## Exercise details
Nothing in the records may be dropped. Retype them all exactly.

Saved entries

__________

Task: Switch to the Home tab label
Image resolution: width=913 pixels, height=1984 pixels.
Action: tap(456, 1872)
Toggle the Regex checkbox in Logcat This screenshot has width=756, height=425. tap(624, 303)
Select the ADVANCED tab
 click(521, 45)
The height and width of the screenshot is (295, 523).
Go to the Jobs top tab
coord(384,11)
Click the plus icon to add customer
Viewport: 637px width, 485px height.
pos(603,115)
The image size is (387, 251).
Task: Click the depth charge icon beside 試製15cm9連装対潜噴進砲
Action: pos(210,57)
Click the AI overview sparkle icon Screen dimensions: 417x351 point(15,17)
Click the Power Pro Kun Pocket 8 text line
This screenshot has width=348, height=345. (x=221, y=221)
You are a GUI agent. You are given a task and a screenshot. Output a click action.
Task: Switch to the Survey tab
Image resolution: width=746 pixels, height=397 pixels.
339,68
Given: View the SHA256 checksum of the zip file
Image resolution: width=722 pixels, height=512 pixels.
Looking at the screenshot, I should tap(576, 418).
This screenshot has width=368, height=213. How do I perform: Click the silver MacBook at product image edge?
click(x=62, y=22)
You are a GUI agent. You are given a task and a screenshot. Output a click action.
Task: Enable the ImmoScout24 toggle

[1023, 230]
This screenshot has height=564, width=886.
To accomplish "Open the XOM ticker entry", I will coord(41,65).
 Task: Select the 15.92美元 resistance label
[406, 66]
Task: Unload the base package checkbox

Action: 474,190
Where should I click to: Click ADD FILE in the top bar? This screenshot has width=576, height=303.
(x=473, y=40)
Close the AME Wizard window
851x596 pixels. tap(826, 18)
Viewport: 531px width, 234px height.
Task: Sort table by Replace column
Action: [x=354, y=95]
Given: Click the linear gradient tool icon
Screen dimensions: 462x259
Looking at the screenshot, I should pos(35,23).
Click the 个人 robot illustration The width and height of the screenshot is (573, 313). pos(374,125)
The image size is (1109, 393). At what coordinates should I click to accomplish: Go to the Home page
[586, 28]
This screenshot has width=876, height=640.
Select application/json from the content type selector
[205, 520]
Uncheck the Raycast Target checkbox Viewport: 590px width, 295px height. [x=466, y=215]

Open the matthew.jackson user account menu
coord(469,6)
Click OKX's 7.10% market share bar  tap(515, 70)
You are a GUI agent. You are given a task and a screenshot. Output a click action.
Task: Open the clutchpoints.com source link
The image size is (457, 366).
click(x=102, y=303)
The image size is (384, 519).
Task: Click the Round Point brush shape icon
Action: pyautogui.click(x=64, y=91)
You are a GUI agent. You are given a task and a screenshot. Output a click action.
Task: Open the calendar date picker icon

__________

## Solution
Task: Switch to the Home tab label
Image resolution: width=913 pixels, height=1984 pixels.
Action: tap(456, 1872)
Toggle the Regex checkbox in Logcat This screenshot has width=756, height=425. tap(624, 303)
Select the ADVANCED tab
 click(521, 45)
The height and width of the screenshot is (295, 523).
Go to the Jobs top tab
coord(384,11)
Click the plus icon to add customer
Viewport: 637px width, 485px height.
pos(603,115)
The image size is (387, 251).
Task: Click the depth charge icon beside 試製15cm9連装対潜噴進砲
Action: pos(210,57)
Click the AI overview sparkle icon Screen dimensions: 417x351 point(15,17)
Click the Power Pro Kun Pocket 8 text line
This screenshot has width=348, height=345. (x=221, y=221)
You are a GUI agent. You are given a task and a screenshot. Output a click action.
Task: Switch to the Survey tab
Image resolution: width=746 pixels, height=397 pixels.
339,68
Given: View the SHA256 checksum of the zip file
Image resolution: width=722 pixels, height=512 pixels.
Looking at the screenshot, I should tap(576, 418).
This screenshot has width=368, height=213. How do I perform: Click the silver MacBook at product image edge?
click(x=62, y=22)
You are a GUI agent. You are given a task and a screenshot. Output a click action.
Task: Enable the ImmoScout24 toggle

[1023, 230]
This screenshot has height=564, width=886.
To accomplish "Open the XOM ticker entry", I will coord(41,65).
 Task: Select the 15.92美元 resistance label
[406, 66]
Task: Unload the base package checkbox

Action: 474,190
Where should I click to: Click ADD FILE in the top bar? This screenshot has width=576, height=303.
(x=473, y=40)
Close the AME Wizard window
851x596 pixels. tap(826, 18)
Viewport: 531px width, 234px height.
Task: Sort table by Replace column
Action: [x=354, y=95]
Given: Click the linear gradient tool icon
Screen dimensions: 462x259
Looking at the screenshot, I should pos(35,23).
Click the 个人 robot illustration The width and height of the screenshot is (573, 313). pos(374,125)
The image size is (1109, 393). At what coordinates should I click to accomplish: Go to the Home page
[586, 28]
This screenshot has width=876, height=640.
Select application/json from the content type selector
[205, 520]
Uncheck the Raycast Target checkbox Viewport: 590px width, 295px height. [x=466, y=215]

Open the matthew.jackson user account menu
coord(469,6)
Click OKX's 7.10% market share bar  tap(515, 70)
You are a GUI agent. You are given a task and a screenshot. Output a click action.
Task: Open the clutchpoints.com source link
The image size is (457, 366).
click(x=102, y=303)
The image size is (384, 519).
Task: Click the Round Point brush shape icon
Action: pyautogui.click(x=64, y=91)
You are a GUI agent. You are given a task and a screenshot. Output a click action.
Task: Open the calendar date picker icon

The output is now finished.